Speaker 1:Um, generally speaking, when it comes to pain, pain is such a it's a hard marker for telling us what's going on, because pain doesn't always equal tissue damage. There's actually some good research around the Achilles tendon where, if you actually let people work into pain a little bit, the long-term result is the same as if you didn't let them work in a paint at all, which in my mind, tells me cool, because if I can still work you out, we can stay fit, we can stay strong, right, all those components. Now, if I've got a client in front of me who's literally their Achilles tendon is thickened, it's hot, it's a hot tendon, well, we're probably not going to go play basketball that day. I wouldn't recommend it because there's the risk versus reward. But getting some loading through there is absolutely safe. When I say loading like there are things inside of a loading, parameters we can use to help make things feel better, for example, go slower. Number two use isometrics. Like, isometrics do some amazing things for tendons. So if you've got someone coming in with a hot tendon, we're not just going to like sit down and rest. That's probably the worst thing you could possibly do, because then we just decondition.

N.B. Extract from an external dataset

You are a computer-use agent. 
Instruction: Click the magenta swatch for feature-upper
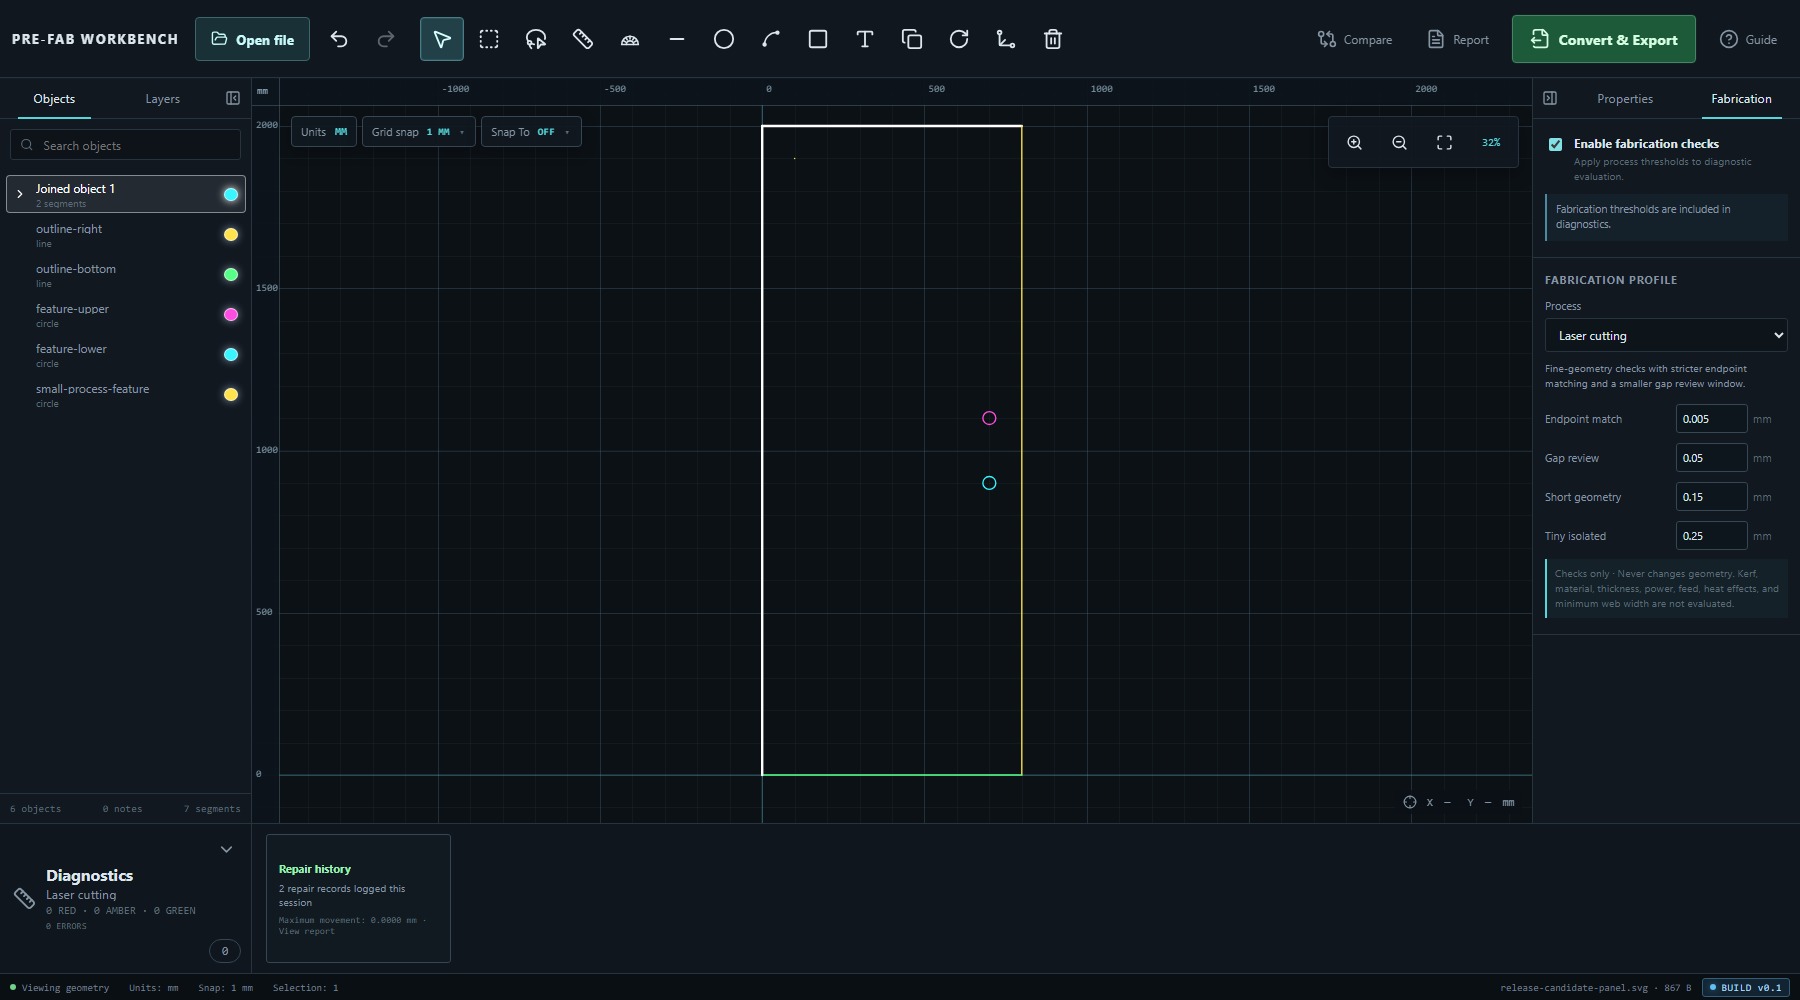coord(231,314)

Speaker 1:You do want to put some load through the tendon. The easiest way to start that process is isometrics. So we know 90 seconds to 120 seconds of total time under tension accumulative. So you could break it up into 10 sets of nine seconds a piece, or it could be one straight set. We know that helps now shift the loading onto the right part of the tendon that tends to degrade when we have a long-term tendinopathy.
Speaker 1:Other really cool thing about isometrics is they have an analgesic effect.

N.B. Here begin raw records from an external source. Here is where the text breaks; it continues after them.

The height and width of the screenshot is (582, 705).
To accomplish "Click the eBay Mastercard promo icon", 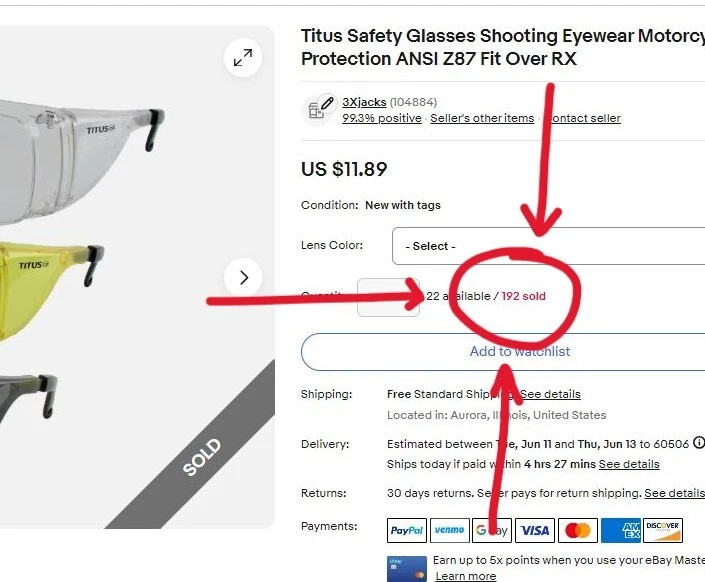I will pyautogui.click(x=406, y=568).
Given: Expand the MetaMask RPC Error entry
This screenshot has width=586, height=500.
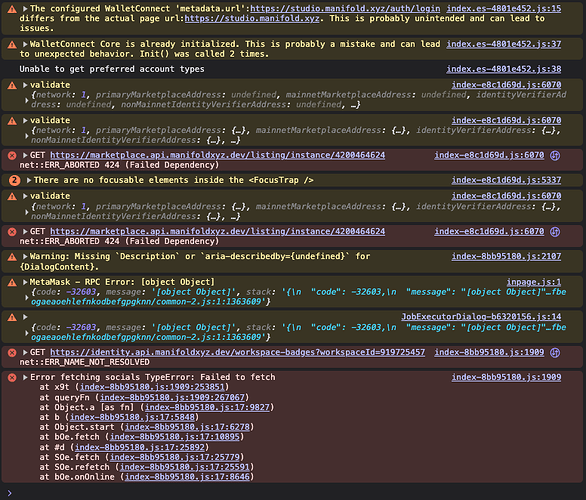Looking at the screenshot, I should click(25, 282).
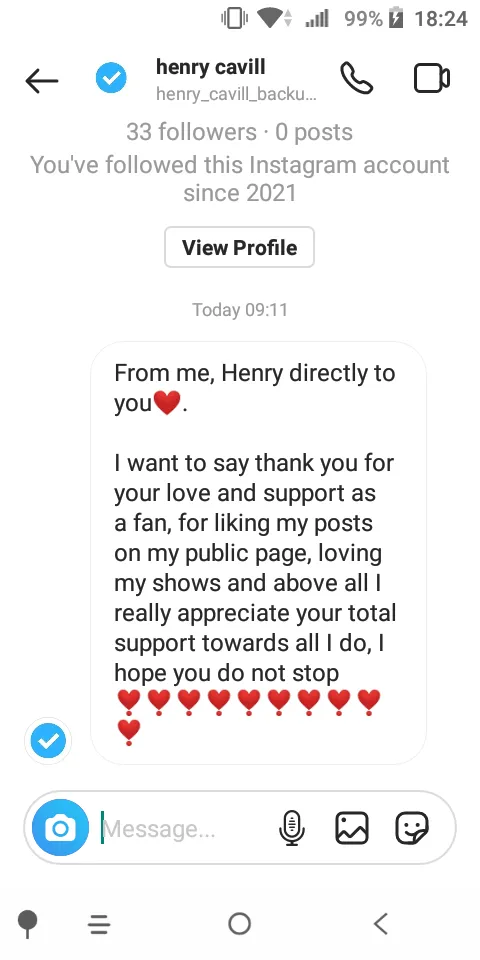Tap the microphone to record a voice message

point(291,828)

Speaker 1:So when you do them it actually reduces pain and it can actually have a lasting effect for an hour inside of a training session. So if I'm a coach and I have someone that walks in and they got a hot tenant they're complaining about, I'm not going to diagnose it, I'm not going to tell them what they have, but I can selectively use safe exercise to help still get them inside of a training scenario and actually probably get a better result. Versus just like feeling a little bit anxious and maybe scared because we don't understand it super well and thinking I'm just going to leave it alone until it gets better and then it never gets better. Versus we have an opportunity to do the thing, like right here, right now, so that could look like a split squat hold with a calf raise. That could look like the Smith machine not unlocked just where it is, two-legged calf raise, like we're pushing against an immovable object, and we can hit a few sets of that right after our warmup before we get into an actual training session.
Speaker 2:I love that and still today. I had a client the other day. They came in and they were talking about their Achilles and they were saying I need to ice it. And I'm like, oh, that's about 20, 30 years old, but can you talk to us a little bit about the old school rice mentality and how that's probably not the best anymore.

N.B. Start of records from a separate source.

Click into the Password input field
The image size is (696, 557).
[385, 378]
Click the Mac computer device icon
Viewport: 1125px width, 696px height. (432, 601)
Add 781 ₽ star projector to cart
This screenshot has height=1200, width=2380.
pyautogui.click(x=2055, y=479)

Speaker 1:So I'm still back and forth on that. I see the whole ice and everyone will come out that the doc that came up with that has now come out and said that was the wrong thing to do, right? So here's what we know about blood flow. Okay, blood flow is good, especially for tendons which don't have a lot of them. That's why they heal so freaking slow. Your muscle has much more, uh, capillary density, so there's much more blood flow inside your tendons typically just don't. There are certain parts of the tendon that have less than others. So general, general recommendation to put ice on it. Probably not great. Now, is it going to be the death of your tendon? Also probably not, because what ends up happening is your body has this thing called homeostasis. It likes its baseline. So what you find when you put ice on someone which constricts right all the vasocompartments, right, so we have less blood flow. But guess what happens as soon as you take the ice off? You get vasodilation. You actually get an improvement in blood flow. So I'm not a stickler on the oh my God, you'll ice it. You're a bad person.
Speaker 1:I generally haven't found it super useful. Ice is really helpful if someone has a lot of pain. Honestly, it tends to work better than heat does. Heat's going to bump up those free nerve endings. Ice is going to turn them down and you really have to ice it a lot to really do anything. That's going to be a bad idea. So I generally don't recommend ice.
Speaker 1:I feel like the whole idea of police, which I forget what all those stand for. But it's like protect progressively, overload, elevate. I like those things better. So if I've got someone with swelling, I think what we can typically do a little compression works really well. So compression sock is really nice because that allows the lymphatic fluid to continue to drain. Maybe we elevate that thing up when we're watching TV, maybe we'll put a little heat on it to keep the perfusion moving, to keep blood flow moving through. And then I typically leave it at that and, by the way, still walk on it, still use it like progressively, load it.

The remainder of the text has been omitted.